Les Équipes médicales d’urgence de l’OMS existent depuis plus de 10 ans. Nous avons donc accumulé beaucoup de connaissances et d’expérience dans diverses situations de crise. Des experts universitaires collaborent également avec l’OMS à la publication de documents et d’articles et à l’actualisation des protocoles afin de s’assurer que ce que nous enseignons est vraiment à jour. C’est grâce à toute cette expérience et cette expertise combinées que l’OMS est en mesure d’élaborer de bonnes lignes directrices et normes minimales, et de tout mettre en œuvre de manière systématique en impliquant le personnel des pays concernés.
Quel est le contexte en Ukraine, et quel est son impact sur la formation dispensée ?
Il est important de souligner que ce que nous enseignons doit être adapté au contexte. On ne peut en effet dispenser le même type de formation en Ukraine qu’en Somalie, au Soudan du Sud ou en Afghanistan, par exemple. Avant le conflit, l’Ukraine disposait d’un système de santé solide, avec de nombreux médecins et infirmiers qualifiés et de nombreux hôpitaux. Malheureusement, plusieurs établissements ont depuis essuyé des bombardements et ont été détruits.
En ce moment, intervenir auprès des patients blessés constitue un véritable défi car ils se trouvent généralement dans des zones de conflit actif difficiles d’accès, où prévaut l’insécurité. Malgré cela, le système de santé ukrainien arrive à prendre en charge les patients blessés, soit sur le lieu même, soit en les transportant ailleurs afin qu’ils subissent une intervention chirurgicale.
Nous essayons quand même de combler les lacunes en termes de connaissances et de ressources. Par exemple, s’il s’agit de traumatismes particulièrement complexes, comme des fractures ouvertes et de vilaines blessures causées par des éclats d’obus qui sont vraiment difficiles à soigner, nous faisons donc appel à des spécialistes de la chirurgie orthoplastique pour travailler avec les chirurgiens locaux.
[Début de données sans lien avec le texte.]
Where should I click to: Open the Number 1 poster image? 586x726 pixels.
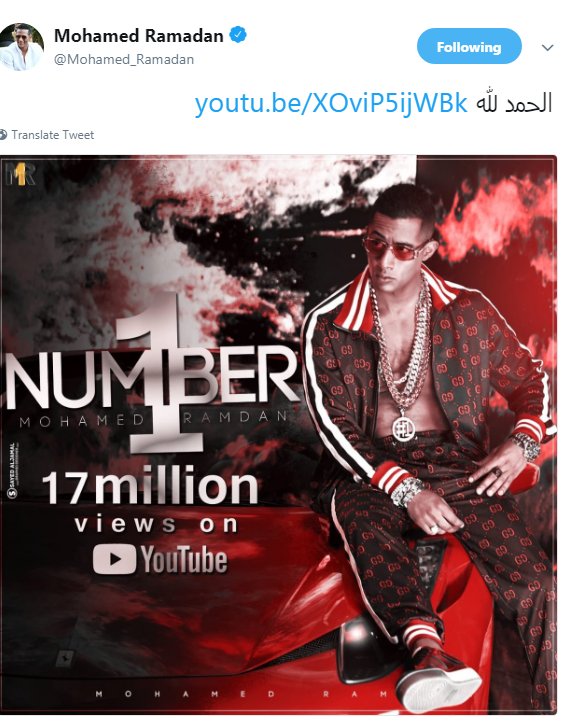278,434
Comme beaucoup d’enfants ont des membres fracturés, nous avons introduit un type de dispositif métallique qui permet aux chirurgiens de stabiliser les fractures de l’extérieur.
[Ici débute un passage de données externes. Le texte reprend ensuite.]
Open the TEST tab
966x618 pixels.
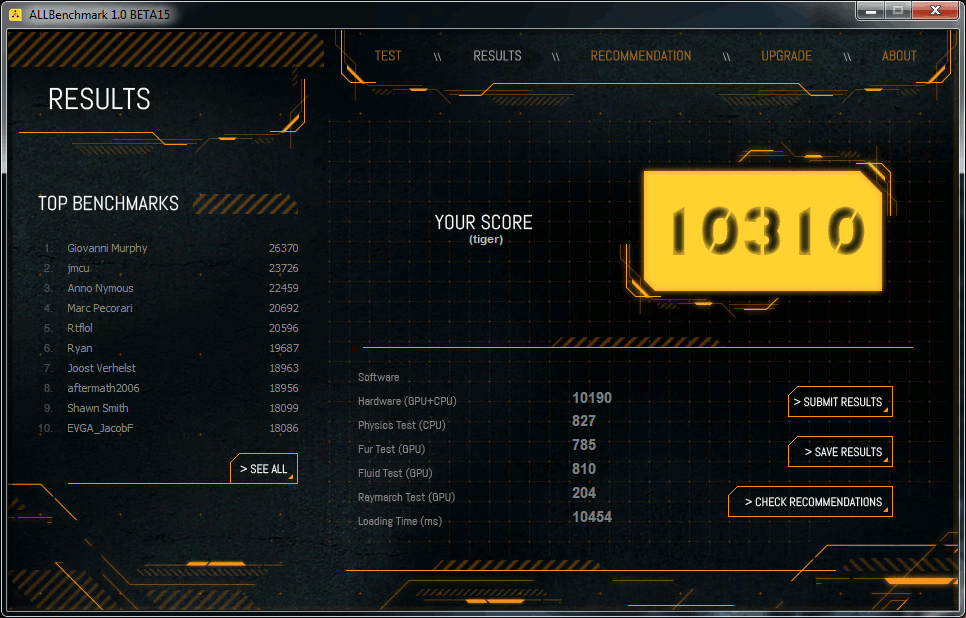(387, 56)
Afin de remédier à ces lacunes, l’une des tâches les plus importantes a été de veiller à disposer d’une banque de sang opérationnelle, car les patients présentant des hémorragies importantes ont besoin d’environ 10 fois plus de sang que les patients victimes de traumatismes normaux.
Par conséquent, et bien qu’il y ait des lacunes à combler, la formation des chirurgiens et du personnel soignant ukrainiens pour poursuivre ce travail les aidera à développer leurs compétences dans des domaines que l’on ne rencontre qu’en cas d’afflux massif de victimes.
Combien de personnes ont participé à la formation en Ukraine ?
Outre la formation pratique, à laquelle ont assisté jusqu’à présent 200 participants, nous organisons 2 fois par semaine un webinaire sur la chirurgie de sauvetage réunissant chaque fois plus de 450 participants de toute l’Ukraine.
Tous les participants à nos séances de formation se sont montrés très attentifs et désireux d’apprendre car ils savent que nos exercices de simulation d’afflux massif de victimes sont des situations auxquelles ils pourraient très facilement être confrontés dans la vie réelle. En effet, hier, nous avons organisé un atelier sur la prise en charge d’un grand nombre de victimes dans un hôpital qui, il y a 3 semaines, a dû soigner 100 patients blessés à la suite d’un attentat à la bombe. Ainsi, pour beaucoup, cette prise en charge est déjà une triste et dure réalité.
Comment cette formation pourrait-elle s’avérer bénéfique à long terme ?
De nos jours, les chirurgiens ont tendance à être spécialisés dans 1 seul domaine d’expertise. Cette formation leur permet d’élargir leurs compétences et leurs connaissances pour prendre en charge différents types de traumatismes, ce qui est bénéfique pour le système de santé national nécessitant des capacités de renfort. Cela signifie également qu’ils peuvent envisager de rejoindre des équipes médicales d’urgence internationales afin d’être déployés, si nécessaire, dans d’autres parties du monde en situation d’afflux massif de victimes, et d’assurer la formation de la prochaine génération de chirurgiens dans ce domaine.